Proper retroactive rating for Parkinson’s, Ischemic Heart Disease, and Chronic B Cell Leukemias
Recently, I posted about how the Department of Veterans’ Affairs (VA) has begun recognizing that those veterans who served in Vietnam and have Parkinson’s most likely obtained that disease because of their exposure to Agent Orange. Additionally, Vietnam veterans who have ischemic heart disease or B cell leukemias are now, based on their Agent Orange exposure, presumptively service connected as well. So if a Vietnam veteran who was exposed to Agent Orange has Parkinson’s, ischemic heart disease, or B cell leukemias, then the VA will pay disability compensation to that veteran.
On one hand, the veteran can now relax, knowing that the VA has finally confessed to the military’s use of Agent Orange caused these diseases. But on the other hand, the veteran must know that there are still key issues to consider. Those issues are the effective date of the compensation and the rating of disability.
Under the special litigation of the Nehmer case, which has taken place over the past decades about Agent Orange, the VA must pay the veteran compensation for diseases caused by Agent Orange back to the first date that the veteran filed a claim for disability compensation for that disease. So, for example, if a veteran who was exposed to Agent Orange made a claim for compensation based on ischemic heart disease in 2005 and the VA denied him, now the VA must grant benefits not only for a current claim, but also must pay benefits back to 2005, the date of his first filing.
Recently, I reviewed a veteran’s rating decision in which he received a grant of benefits for Parkinson’s.
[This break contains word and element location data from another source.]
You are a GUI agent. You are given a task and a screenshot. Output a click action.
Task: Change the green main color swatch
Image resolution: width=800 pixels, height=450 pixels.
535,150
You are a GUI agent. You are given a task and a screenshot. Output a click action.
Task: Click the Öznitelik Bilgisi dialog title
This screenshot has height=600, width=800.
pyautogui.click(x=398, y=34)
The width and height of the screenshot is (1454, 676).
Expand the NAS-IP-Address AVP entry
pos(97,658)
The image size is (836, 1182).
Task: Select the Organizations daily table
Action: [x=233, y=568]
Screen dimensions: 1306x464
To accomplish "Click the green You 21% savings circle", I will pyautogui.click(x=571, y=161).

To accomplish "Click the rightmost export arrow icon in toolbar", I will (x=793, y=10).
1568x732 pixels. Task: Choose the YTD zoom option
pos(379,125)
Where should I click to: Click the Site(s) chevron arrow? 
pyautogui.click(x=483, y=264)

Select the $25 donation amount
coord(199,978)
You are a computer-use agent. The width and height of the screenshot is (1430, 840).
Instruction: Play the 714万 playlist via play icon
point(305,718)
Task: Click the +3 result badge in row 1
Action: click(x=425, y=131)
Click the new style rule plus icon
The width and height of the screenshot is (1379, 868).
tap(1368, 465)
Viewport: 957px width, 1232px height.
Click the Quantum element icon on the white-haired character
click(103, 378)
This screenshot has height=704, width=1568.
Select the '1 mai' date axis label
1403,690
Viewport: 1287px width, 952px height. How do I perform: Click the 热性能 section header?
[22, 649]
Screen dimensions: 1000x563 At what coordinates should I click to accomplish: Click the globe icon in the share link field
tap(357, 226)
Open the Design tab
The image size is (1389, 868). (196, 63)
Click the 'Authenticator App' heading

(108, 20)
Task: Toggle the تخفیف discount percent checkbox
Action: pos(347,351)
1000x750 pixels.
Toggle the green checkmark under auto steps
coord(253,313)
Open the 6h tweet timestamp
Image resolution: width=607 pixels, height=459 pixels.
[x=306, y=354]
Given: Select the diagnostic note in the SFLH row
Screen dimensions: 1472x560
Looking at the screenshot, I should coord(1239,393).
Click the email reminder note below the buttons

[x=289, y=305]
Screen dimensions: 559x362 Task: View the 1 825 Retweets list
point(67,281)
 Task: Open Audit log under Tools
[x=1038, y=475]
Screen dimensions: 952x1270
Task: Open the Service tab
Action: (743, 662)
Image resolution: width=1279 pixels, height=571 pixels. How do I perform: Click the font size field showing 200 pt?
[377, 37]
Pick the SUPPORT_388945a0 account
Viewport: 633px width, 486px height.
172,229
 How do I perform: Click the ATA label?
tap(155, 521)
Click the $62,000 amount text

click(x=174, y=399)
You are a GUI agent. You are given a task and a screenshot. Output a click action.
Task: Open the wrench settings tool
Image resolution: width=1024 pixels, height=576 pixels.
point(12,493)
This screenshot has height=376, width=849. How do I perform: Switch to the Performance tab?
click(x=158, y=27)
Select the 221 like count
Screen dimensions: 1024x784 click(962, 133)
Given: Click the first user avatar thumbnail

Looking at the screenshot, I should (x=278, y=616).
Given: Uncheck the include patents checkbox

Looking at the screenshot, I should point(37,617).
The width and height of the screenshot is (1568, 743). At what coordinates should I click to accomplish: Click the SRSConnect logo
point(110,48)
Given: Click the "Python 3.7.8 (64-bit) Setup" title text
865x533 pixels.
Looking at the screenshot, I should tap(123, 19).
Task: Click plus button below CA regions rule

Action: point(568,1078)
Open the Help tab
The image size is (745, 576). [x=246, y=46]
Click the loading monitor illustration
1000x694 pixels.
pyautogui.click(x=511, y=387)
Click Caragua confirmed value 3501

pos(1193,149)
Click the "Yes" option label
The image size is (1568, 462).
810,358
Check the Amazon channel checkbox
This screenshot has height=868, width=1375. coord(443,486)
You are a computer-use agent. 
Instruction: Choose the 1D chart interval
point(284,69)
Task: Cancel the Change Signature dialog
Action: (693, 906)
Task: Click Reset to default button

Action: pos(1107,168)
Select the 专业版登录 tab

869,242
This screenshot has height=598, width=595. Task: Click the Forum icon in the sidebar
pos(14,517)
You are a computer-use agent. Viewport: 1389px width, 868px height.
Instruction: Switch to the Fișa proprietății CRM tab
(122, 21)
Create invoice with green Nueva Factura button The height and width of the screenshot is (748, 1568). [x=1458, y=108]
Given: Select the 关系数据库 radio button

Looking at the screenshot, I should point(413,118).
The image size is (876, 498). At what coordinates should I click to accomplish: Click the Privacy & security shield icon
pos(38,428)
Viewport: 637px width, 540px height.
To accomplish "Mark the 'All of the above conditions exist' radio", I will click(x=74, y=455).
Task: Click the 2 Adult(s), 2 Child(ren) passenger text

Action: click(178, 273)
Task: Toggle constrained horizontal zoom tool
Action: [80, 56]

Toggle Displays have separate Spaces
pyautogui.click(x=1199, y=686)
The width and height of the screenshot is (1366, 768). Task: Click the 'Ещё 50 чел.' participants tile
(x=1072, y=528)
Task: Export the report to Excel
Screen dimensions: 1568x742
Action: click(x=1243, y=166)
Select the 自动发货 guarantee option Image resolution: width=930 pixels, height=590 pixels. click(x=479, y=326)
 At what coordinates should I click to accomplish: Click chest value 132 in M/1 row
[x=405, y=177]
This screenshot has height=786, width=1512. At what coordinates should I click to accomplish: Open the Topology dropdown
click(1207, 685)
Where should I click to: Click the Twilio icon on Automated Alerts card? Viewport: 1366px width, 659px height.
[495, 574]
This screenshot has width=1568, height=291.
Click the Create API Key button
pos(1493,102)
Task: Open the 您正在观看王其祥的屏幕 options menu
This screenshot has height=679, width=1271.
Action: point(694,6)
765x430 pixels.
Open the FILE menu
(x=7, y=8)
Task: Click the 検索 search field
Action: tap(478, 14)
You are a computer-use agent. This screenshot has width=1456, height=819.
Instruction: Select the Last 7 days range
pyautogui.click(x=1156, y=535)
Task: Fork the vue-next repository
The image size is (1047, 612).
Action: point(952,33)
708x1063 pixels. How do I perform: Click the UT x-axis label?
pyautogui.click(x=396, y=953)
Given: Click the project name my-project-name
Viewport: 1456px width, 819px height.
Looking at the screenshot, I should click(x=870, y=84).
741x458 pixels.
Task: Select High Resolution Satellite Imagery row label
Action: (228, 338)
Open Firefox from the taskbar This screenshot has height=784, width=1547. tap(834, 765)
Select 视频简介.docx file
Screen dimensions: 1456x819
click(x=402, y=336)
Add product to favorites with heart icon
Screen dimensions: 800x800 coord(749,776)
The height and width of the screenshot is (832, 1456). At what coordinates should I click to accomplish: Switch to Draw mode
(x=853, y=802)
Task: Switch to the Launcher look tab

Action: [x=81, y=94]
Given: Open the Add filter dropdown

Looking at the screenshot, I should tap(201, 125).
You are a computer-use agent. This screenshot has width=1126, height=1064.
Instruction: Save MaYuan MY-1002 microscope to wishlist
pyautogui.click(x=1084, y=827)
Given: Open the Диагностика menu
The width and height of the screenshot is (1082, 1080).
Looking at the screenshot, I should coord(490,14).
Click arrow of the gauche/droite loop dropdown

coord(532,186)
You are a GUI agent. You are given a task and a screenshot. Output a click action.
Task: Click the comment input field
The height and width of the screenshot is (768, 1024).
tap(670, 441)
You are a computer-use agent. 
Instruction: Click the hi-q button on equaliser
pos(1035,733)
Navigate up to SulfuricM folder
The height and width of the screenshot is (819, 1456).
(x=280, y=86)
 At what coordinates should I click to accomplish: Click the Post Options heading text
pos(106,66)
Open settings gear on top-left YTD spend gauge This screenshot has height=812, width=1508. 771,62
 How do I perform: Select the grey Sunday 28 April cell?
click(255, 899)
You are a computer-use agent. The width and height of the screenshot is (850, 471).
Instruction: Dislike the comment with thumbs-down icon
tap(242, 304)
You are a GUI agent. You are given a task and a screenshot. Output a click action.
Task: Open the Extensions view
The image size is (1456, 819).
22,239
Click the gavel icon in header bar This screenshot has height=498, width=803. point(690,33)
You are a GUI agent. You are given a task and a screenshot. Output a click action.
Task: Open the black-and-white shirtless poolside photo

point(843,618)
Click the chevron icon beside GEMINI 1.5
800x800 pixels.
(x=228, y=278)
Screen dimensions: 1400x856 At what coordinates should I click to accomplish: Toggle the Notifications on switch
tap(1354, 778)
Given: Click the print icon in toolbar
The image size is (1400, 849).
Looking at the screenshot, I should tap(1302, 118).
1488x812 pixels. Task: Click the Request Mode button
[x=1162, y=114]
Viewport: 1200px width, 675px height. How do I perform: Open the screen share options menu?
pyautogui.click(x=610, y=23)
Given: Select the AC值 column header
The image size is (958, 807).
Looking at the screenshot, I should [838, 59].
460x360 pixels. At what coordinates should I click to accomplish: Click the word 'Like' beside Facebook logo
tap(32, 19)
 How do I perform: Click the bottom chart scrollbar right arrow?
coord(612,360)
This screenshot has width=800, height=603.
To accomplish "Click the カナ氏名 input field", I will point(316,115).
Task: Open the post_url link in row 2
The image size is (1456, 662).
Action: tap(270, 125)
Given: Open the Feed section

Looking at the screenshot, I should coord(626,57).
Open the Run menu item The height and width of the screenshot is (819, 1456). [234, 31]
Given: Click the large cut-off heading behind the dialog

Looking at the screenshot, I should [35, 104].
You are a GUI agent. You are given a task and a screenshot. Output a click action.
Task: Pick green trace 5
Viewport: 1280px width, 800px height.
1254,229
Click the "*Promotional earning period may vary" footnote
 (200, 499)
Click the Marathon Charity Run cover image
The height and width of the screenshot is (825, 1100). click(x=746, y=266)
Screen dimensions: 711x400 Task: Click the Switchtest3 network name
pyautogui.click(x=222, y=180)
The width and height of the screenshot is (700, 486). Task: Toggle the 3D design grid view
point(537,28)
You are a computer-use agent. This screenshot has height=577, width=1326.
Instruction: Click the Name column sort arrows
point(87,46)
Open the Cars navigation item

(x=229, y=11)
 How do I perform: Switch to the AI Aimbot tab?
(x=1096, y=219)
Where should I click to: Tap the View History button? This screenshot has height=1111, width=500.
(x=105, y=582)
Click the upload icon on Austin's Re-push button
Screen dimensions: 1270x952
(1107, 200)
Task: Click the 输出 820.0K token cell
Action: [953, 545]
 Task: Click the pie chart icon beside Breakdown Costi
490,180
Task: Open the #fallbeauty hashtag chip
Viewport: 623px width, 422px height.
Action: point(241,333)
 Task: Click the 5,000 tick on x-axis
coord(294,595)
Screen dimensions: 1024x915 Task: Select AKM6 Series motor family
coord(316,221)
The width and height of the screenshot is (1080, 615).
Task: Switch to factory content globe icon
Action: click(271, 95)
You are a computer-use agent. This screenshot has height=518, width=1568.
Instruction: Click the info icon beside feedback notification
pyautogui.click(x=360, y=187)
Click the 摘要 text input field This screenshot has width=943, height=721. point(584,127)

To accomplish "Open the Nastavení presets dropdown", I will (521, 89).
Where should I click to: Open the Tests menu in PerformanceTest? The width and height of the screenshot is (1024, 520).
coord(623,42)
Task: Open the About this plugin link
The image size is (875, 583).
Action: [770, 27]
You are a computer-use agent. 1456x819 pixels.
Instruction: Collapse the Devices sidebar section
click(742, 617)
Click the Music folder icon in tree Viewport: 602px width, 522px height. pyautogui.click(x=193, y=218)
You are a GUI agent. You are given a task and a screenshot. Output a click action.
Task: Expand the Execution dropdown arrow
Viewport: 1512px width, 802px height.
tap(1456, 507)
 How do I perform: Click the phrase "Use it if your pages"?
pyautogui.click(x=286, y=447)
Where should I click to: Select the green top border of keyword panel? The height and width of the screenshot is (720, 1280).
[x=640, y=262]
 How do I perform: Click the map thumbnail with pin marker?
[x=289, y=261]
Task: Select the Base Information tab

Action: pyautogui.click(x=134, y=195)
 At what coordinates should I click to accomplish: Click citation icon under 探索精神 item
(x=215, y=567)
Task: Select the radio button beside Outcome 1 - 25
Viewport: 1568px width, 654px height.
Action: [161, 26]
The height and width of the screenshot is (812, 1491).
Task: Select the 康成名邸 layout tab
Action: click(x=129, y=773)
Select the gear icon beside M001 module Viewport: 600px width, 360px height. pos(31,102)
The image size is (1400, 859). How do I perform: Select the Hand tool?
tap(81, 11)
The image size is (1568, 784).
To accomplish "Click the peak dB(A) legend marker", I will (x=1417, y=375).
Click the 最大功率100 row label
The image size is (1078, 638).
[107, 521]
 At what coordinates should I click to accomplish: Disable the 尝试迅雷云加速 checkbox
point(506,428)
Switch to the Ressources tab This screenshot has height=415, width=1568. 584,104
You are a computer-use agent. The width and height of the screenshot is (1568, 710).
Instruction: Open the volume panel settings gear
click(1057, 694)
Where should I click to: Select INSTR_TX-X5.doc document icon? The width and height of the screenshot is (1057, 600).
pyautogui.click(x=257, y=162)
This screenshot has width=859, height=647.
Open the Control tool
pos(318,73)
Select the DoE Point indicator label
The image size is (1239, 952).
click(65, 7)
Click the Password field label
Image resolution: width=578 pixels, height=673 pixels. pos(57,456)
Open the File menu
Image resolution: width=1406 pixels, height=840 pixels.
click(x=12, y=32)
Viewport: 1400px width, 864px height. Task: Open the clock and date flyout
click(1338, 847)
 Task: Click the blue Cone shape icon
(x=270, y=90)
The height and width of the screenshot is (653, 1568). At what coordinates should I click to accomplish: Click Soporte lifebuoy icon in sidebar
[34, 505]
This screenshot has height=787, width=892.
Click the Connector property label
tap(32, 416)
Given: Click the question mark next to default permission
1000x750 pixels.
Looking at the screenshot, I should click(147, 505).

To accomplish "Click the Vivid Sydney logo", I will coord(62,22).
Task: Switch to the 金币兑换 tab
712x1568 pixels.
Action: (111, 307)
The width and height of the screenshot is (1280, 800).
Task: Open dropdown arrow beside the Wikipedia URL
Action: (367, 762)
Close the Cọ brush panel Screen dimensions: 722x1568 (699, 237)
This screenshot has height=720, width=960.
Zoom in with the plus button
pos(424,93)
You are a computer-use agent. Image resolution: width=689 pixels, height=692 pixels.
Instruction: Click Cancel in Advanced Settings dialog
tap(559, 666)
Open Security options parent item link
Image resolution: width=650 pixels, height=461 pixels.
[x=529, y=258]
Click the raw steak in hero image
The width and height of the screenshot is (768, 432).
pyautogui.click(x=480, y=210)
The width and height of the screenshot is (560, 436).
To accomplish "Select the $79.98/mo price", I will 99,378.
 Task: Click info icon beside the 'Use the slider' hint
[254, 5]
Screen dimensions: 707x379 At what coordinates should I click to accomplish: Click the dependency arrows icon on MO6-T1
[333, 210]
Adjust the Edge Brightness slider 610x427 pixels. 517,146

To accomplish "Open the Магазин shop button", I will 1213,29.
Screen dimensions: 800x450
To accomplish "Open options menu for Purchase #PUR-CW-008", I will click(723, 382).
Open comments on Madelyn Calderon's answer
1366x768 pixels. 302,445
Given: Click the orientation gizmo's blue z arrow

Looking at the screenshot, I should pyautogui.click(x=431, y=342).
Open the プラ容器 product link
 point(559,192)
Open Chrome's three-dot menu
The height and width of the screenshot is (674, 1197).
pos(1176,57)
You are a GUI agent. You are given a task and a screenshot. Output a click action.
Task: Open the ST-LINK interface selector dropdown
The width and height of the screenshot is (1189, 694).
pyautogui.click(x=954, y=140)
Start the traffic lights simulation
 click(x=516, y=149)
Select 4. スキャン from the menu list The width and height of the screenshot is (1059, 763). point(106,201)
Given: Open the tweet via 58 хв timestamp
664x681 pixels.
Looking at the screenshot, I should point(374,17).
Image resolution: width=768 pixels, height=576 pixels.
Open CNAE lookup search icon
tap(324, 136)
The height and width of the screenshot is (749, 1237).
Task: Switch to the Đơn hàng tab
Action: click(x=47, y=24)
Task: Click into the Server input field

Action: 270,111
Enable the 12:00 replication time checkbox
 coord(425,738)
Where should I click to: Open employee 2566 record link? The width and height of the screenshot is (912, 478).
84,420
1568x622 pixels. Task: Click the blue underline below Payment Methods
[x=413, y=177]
The VA awarded the veteran not only 100% benefits, but also special monthly compensation (SMC) because the veteran currently needed the aid and attendance (A&A) of others to make it through the day. The VA recognized that he had filed for a claim in 2000 and granted him an effective date of 2000.
However, the VA stated that the veteran’s entitlement to a 100% rating and SMC were the date of his claim in 2010, the date he asked the VA to reopen his claim. The VA gave him a rating of 30% back to the 2000 effective date.
The veteran told me that in 2000 he applied for both Veterans’ disability benefits and Social Security disability benefits. At that time, his Parkinson’s had become so bad that he was having a difficult time working. The Social Security Administration found that he was so disabled that he could no longer work and awarded him full benefits. So for the same disability that the Social Security Administration awarded 100% disability benefits in 2000, the VA gave a 30% rating.
The difference in retroactive VA benefits is huge. For the ten years between his original claim in 2000 and the increase to 100% plus SMC in 2010, the VA paid the veteran a lump sum that would break out to about $300 per month. The veteran, since his increase, is currently receiving $3,300 per month. This difference is about $3,000 per month. The difference between what the veteran received in retroactive benefits and what he should have received is over $350,000.
This veteran has appealed his VA Parkinson’s decision and is in the process of fighting for the correct amount of retroactive benefits. If the veteran had not appealed this decision VA would have been able to keep the hundreds of thousands of dollars that belonged to the veteran. With the awards for the new Agent Orange disabilities, it is important to make sure that the VA awards not only the proper current disability rating, but also the proper retroactive disability rating.